Getting better at coordinating people’s care means changes in how health care providers and hospitals work and how they get compensated. Greater patient engagement needs to occur. Then the best models have to be adopted on broad scales in both large organizations and small practitioner offices. Only then will we see the real impact of decreasing health care costs with better outcomes for Americans at large. Some of that hard work is already in the works. So who’s funding it and where is it happening? Just a sampling of the best early work is outlined here.

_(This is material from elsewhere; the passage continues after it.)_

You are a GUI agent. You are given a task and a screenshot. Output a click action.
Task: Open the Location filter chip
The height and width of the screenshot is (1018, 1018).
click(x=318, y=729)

The ACA program itself via incentives and grants
According to a 2012 Research Insight by Academy Health, “The ACA provides grants or contracts for care coordination services provided by community health teams that work with primary care practices to implement community preventive and health promotion services… The reform law [also] includes a payment incentive for primary care teams to work with chronically ill Medicare beneficiaries at home.” And in August of 2014 Health and Human Services Secretary Sylvia M. Burwell announced $35.7 million in Affordable Care Act funding to 147 health centers in 44 states, the District of Columbia, and Puerto Rico to support patient-centered medical homes.

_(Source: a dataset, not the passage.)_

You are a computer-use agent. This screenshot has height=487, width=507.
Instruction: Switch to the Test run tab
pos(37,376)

Foundations with a stake in the game
The ACA program isn’t the only one focused on community care coordination. The Aetna Foundation recently announced the Healthier World Innovation Challenge, a $4.5 million initiative designed to improve chronic health outcomes in underserved communities. The goal? To help curb skyrocketing chronic diseases like diabetes, heart disease, and stroke via patient population engagement all through the use of their cell phones. Finding ways to reach broad populations and educate them enough to seek assistance is all part of the game-changing industry ideal.

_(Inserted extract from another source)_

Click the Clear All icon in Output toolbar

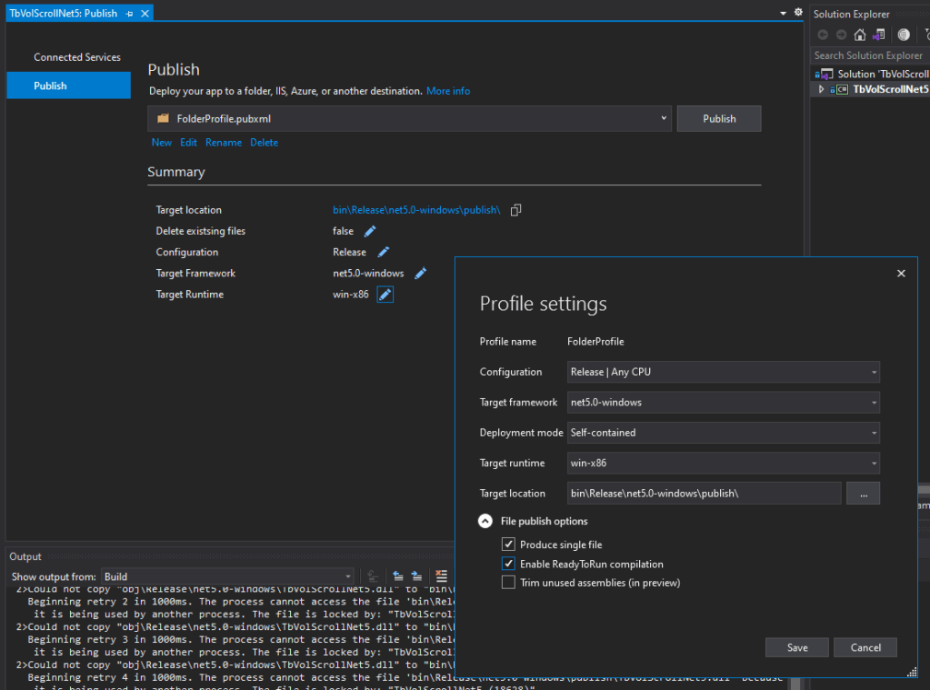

Associations, especially for high-cost chronic diseases
Non-profit associations that advocate for chronic diseases are also looking at community care coordination models for cost relief. Boston University states that the cost of dementia care is projected by 2050 to reach $1.1 trillion. Further, Medicare beneficiaries with Alzheimer’s or related dementias cost Medicare three times as much as a cognitively healthy beneficiary. The Alzheimer’s Association MA/NH Chapter is implementing an integrated approach to care coordination for individuals with AD or other dementias and their caregivers in collaboration with three major medical centers. The purpose of the current project is to examine the patient-caregiver outcomes of those in the study compared to those in the control group who received standard care. If successful, they hope to find less costly solutions with better outcomes for both patients and caregivers, who take on extraordinary burdens in managing this particular disease.
Major teaching/hospital affiliated universities
Caregivers managing the complex health problems of others also took center stage in Minnesota. It’s no surprise that teaching hospitals and universities would be involved in test models and studies that support care coordination. We see it here with The University of Minnesota and the Children's Hospitals and Clinics of Minnesota creation of a very successful project called TeleFamilies. The medical home center provided advanced practice nurse (APN) telephone care coordination and case management to children with complex special health care needs living throughout the state of Minnesota. The case is available as course work to students in Minnesota today.
Accountable Care Organizations (ACOs)
Another place where these models are being spearheaded is in the newly defined Accountable Care Organizations (ACOs) across the country. They’ll have far reaching impact with their successes. Take a look at this video from OSF Healthcare in central Illinois to get a feel for how they are redesigning their health care system to a better care coordination model.
Then there is the work of the state of Oregon. They have built 16 coordinated care centers across the state, where Medicaid patients get the benefit of multiple types of providers under the same roof to help manage their total care solutions. It’s all designed to keep patients healthier while lowering costs and Oregon is experiencing great success according to newly released metrics.
This process of change is not a fast one. As you can see from the examples highlighted here, some of the pockets of study are small. Yet the early signs of change show great promise. The American health care system is complex and it’s mammoth, but it’s an exciting time to be part of the transformation.